Your instructions: Please copy every line of the data in which the string "Identify" appears.

Listed entries:

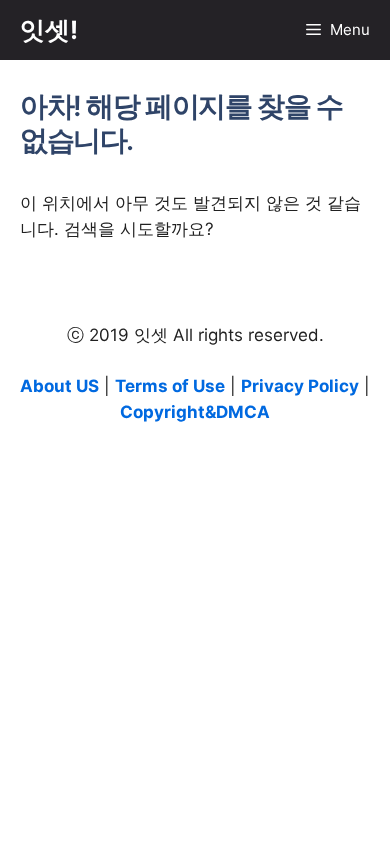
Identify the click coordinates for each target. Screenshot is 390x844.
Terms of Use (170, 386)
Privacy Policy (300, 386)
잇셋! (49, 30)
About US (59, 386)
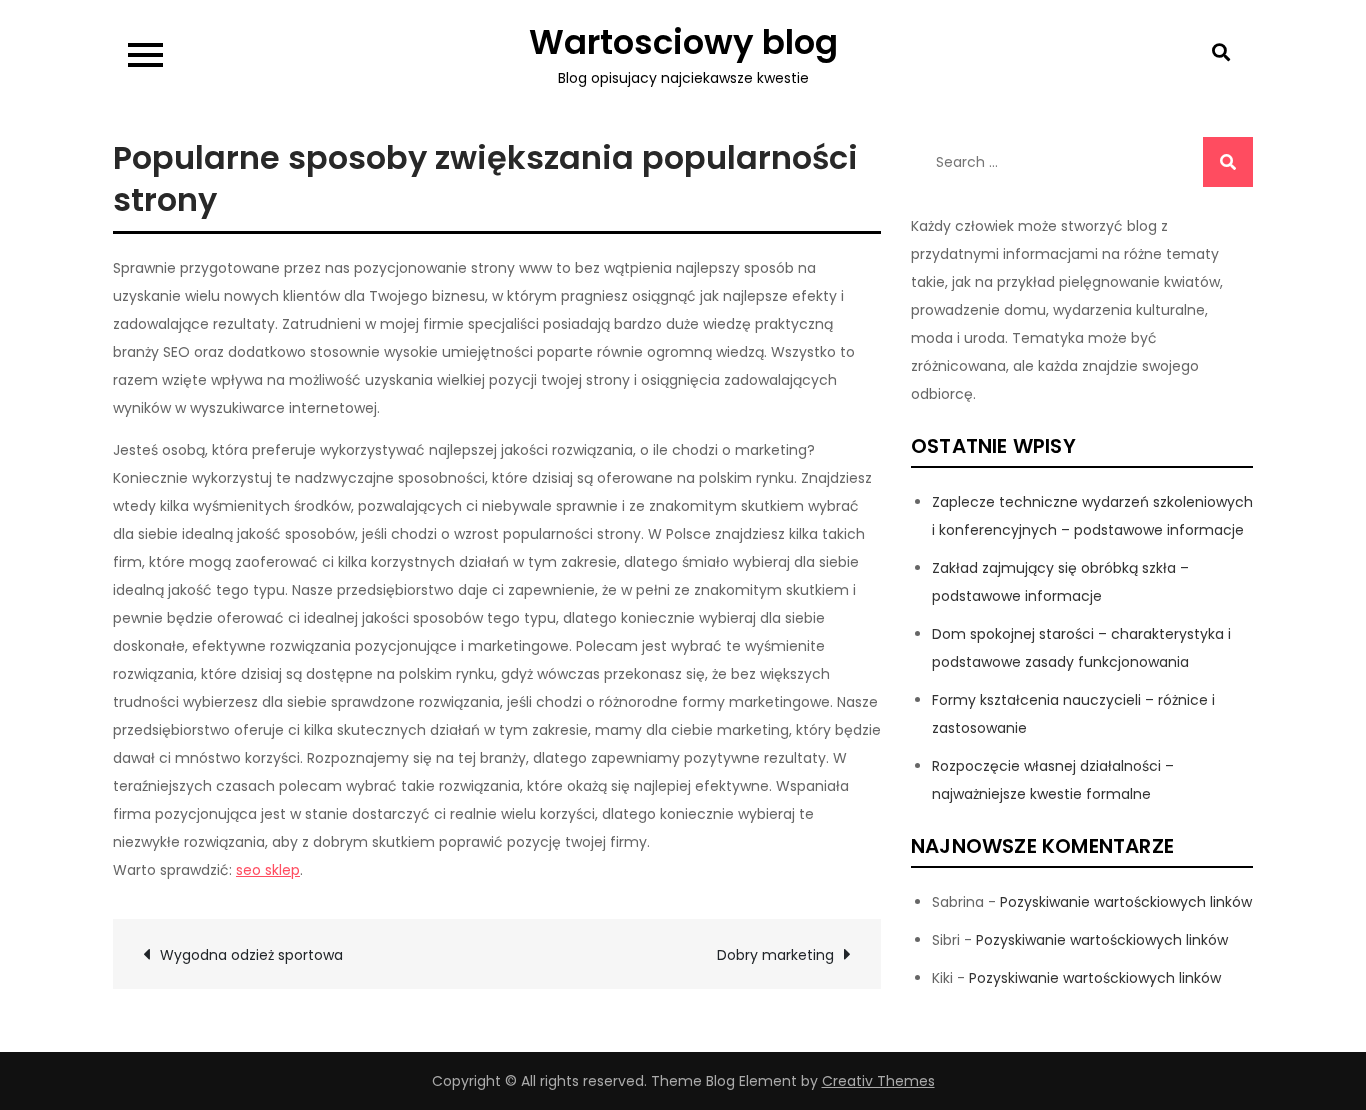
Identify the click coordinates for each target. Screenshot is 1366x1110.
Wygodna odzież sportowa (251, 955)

Exercise response:
Identify the click coordinates for each target. Screenshot is 390x844.
Identify the click coordinates for each target. Screenshot is 1366x1110.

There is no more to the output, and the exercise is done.